For many innovative leaders, the term “silo” has become a new four letter word. The concept applies to a nested organizational structure that cuts departments off from one another, often resulting in a limited purview that can hinder progress or clarity. Left in isolation, siloed departments are unable to draw from the shared resources, collaborative ingenuity, and problem-solving prowess often enabled by more holistic environments.
Miami University is striving to break down such institutional barriers, and in many ways the College of Education, Health and Society (EHS) is leading the way. Part of EHS’s vision is to embrace an integrated and holistic approach to education, and it is doing so by building interdisciplinary relationships across campus, and even throughout various local school districts.
Michelle Cosmah, an EHS Department of Teacher Education (EDT) clinical faculty member, believes that such partnerships are essential to the educational process. Her role as a Partnership Liaison for EDT, combined with her membership in a university sponsored Faculty Learning Community, have been key components in her collaboration with other Miami faculty and the Hamilton City Schools community.
“We have to continue our professional growth, especially in higher education, to understand that we can’t just stay in the silo of our department, or in the specialty of our research,” Cosmah says.
While prudent advice for faculty, this perspective can be equally applied to students, especially those quarantined in a traditional educational context, where abstract concepts are often employed over practical application. But eventually, however, all students will need to thrive in environments outside, and sometimes far beyond, the classroom.
“The way we work together and live together, these are all interdisciplinary activities,” says Michael Conger, Miami University Farmer School of Business (FSB) assistant professor. “If we want students to be informed, thoughtful, and effective citizens in society, we have to model what working, collaborating, and listening across disciplines should look like and give them opportunities to practice it. That’s the situation all of our students will face in whatever they do after they leave Miami.”
So when Conger needed help facilitating a much more authentic learning experience for a group of entrepreneur students, Cosmah didn’t hesitate to support a project that would bring the two colleges together, and bring both EHS and FSB students out of the classroom.
Conger’s entrepreneur class was tasked with creating a practical and “launch-ready” business model that could fulfill an actual need. And since the semester-long project eschewed theoretical conjecture for a more experiential approach, the students were compelled to interact with external communities to gain essential “real world” knowledge.
One group in Conger’s class pursued a model involving an educational website designed to encourage multicultural interactions between children and teachers.

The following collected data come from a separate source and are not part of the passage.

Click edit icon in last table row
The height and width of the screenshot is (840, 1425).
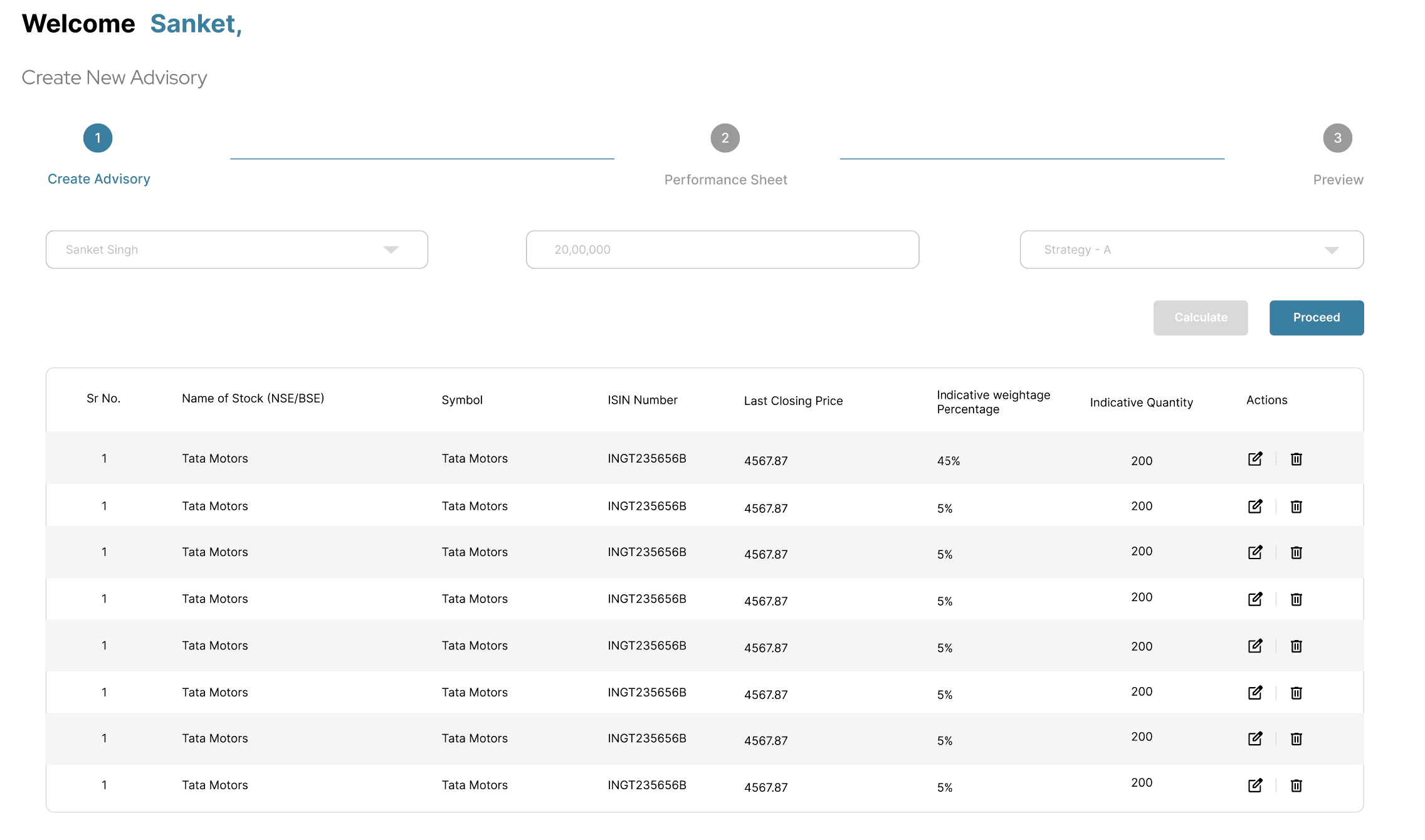[1254, 785]
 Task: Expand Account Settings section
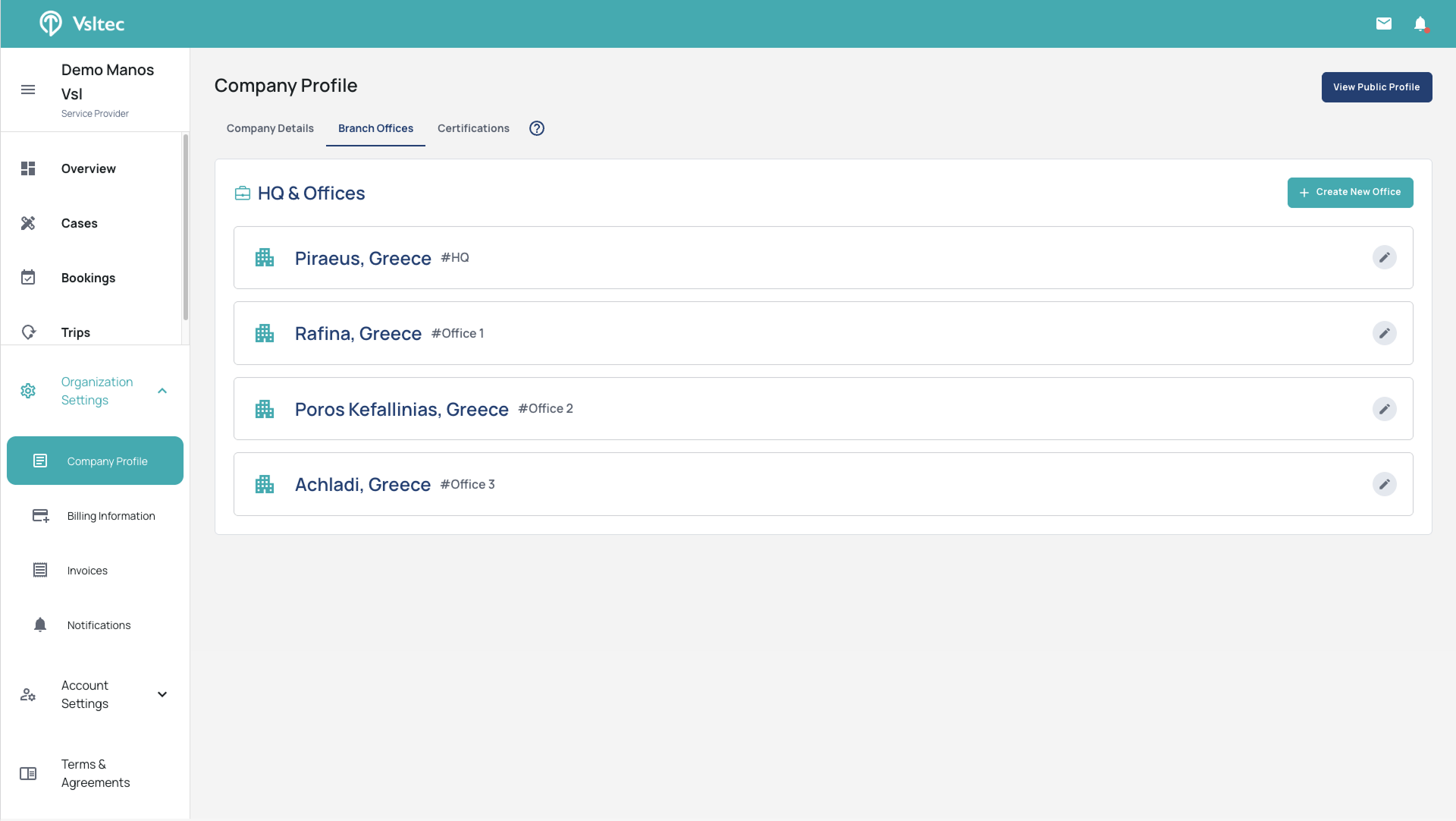162,694
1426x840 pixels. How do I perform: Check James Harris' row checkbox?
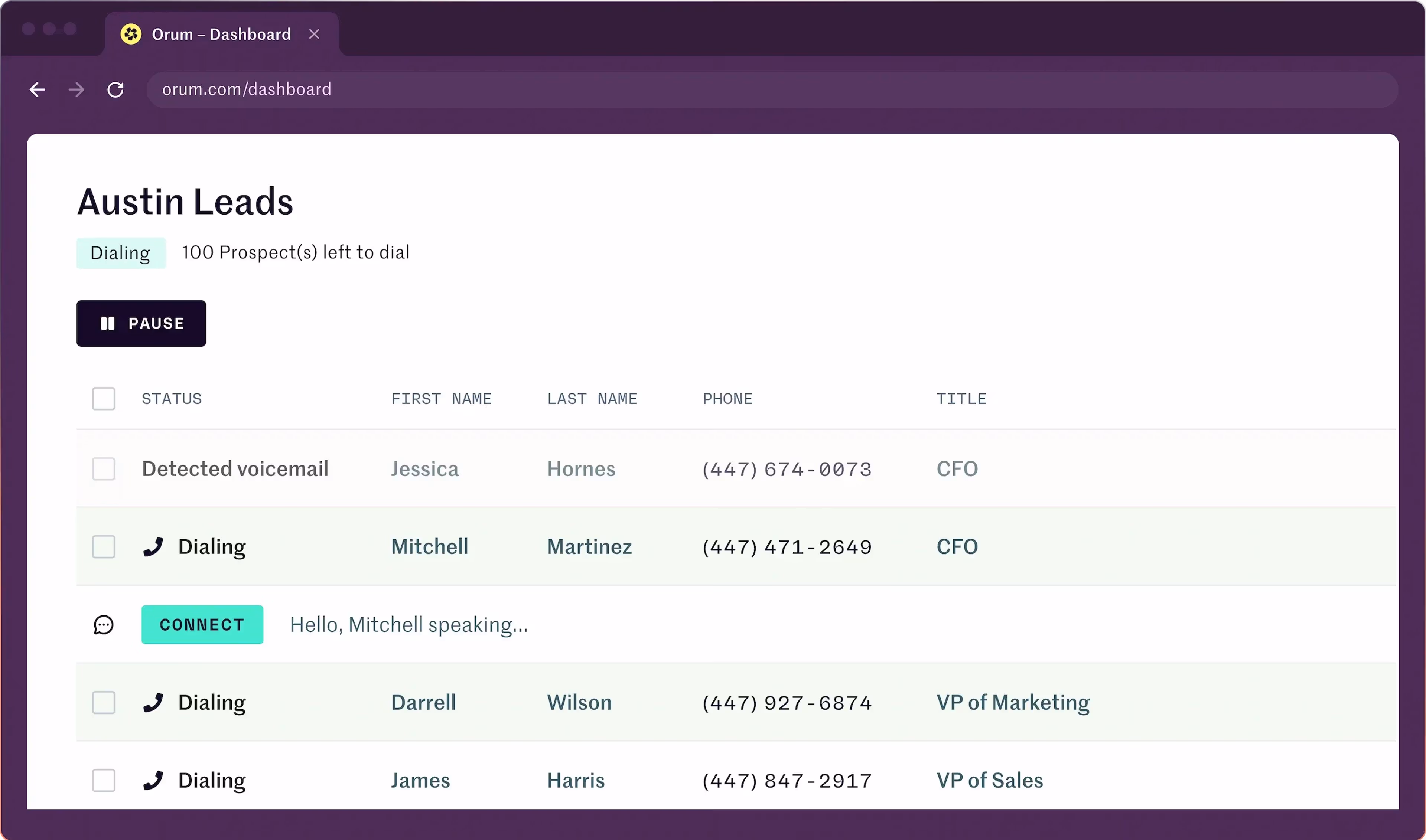[104, 780]
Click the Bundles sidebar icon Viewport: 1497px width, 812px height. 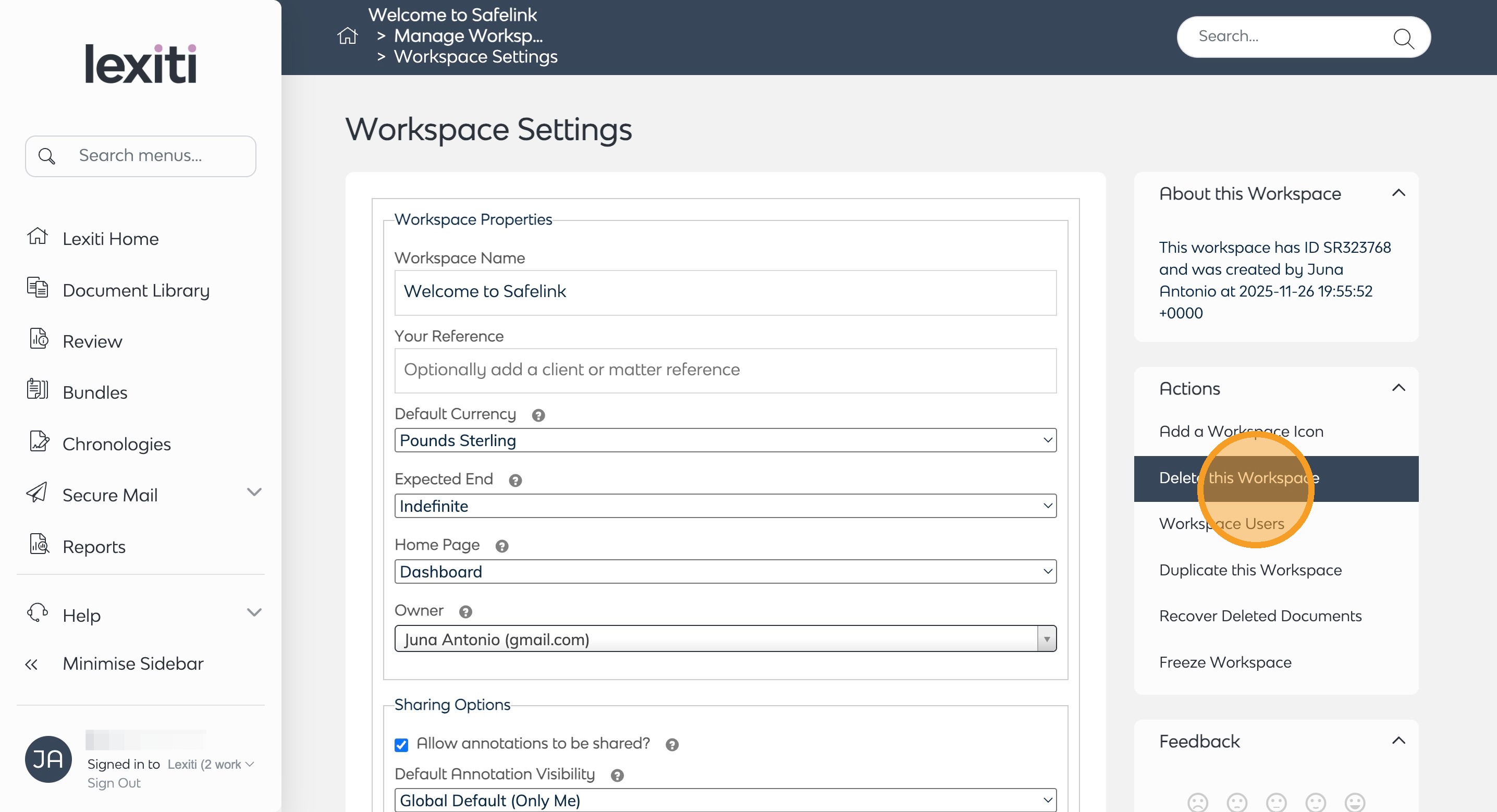(x=38, y=389)
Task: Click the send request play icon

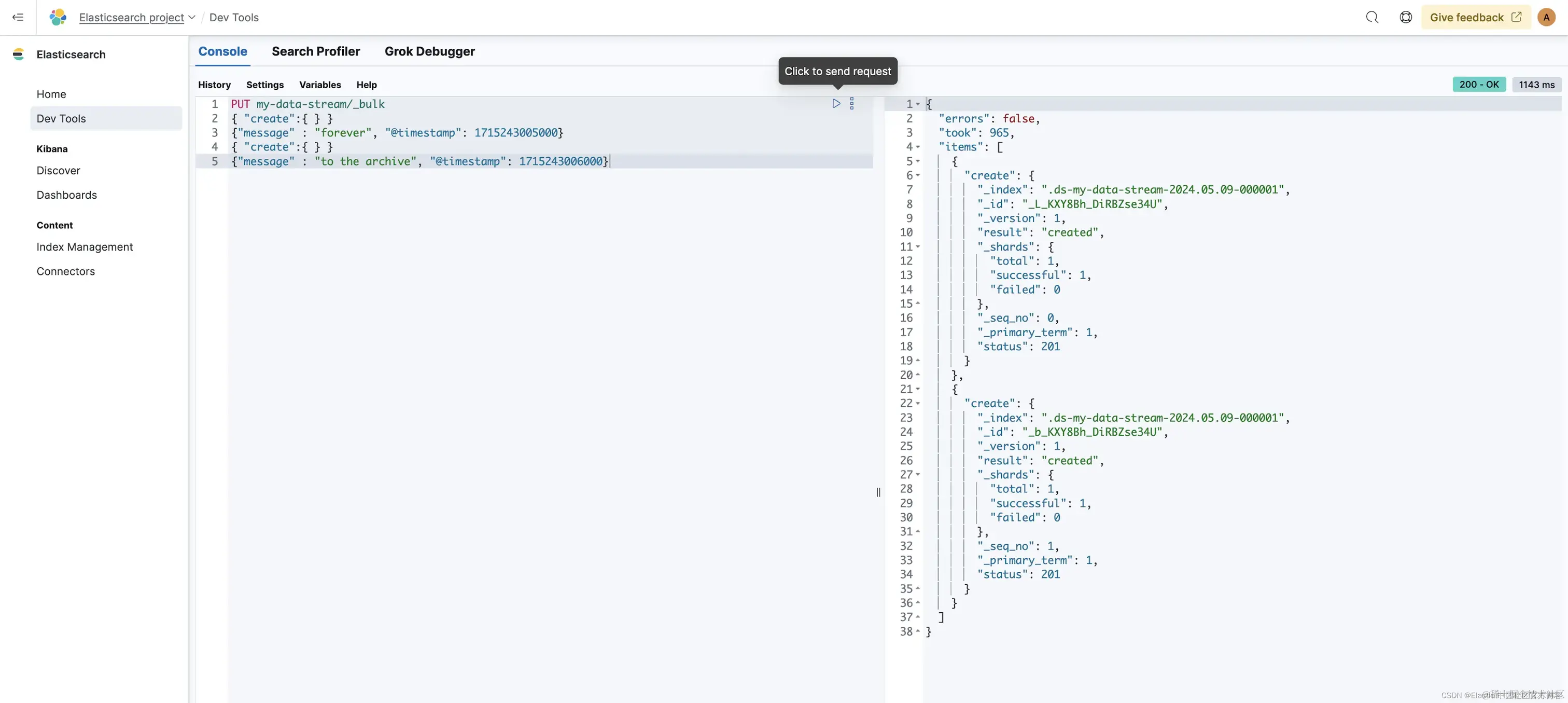Action: [x=836, y=104]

The plan was to incorporate online video and social chatting to provide a safe and manageable way for local Ohio elementary students to interact with other children in other classrooms all across the globe.
Cosmah served as the team-building link between EHS, FSB, and Hamilton City’s Linden Elementary School. With her help, both FSB and EDT students worked directly with Linden children and teachers to learn about their thoughts and ideas regarding other cultures, and about how an educational website of this kind could align with common core standards.
Finally, and perhaps most importantly, the Miami students also found answers to many questions that they never even thought to ask, which helped sparked new avenues of insight that many not have been possible to achieve otherwise.
Today, breaking down barriers that can impede professional or cultural progress is becoming a key goal for many progressive organizations. Embracing opportunities to do so can not only open the door to a multitude of illuminating new perspectives, they can also become a bridge to cross-collaborative partnerships that are crucial for success in so many ways.
“Interdisciplinary relationships are incredibly important,” says Conger. “Because I teach and study entrepreneurship, and its potential to help address social and environmental problems, the organizations I work with have no choice but to work across boundaries. The idea that people would try to solve complex problems without bringing all the resources and perspectives they could would be ridiculous.”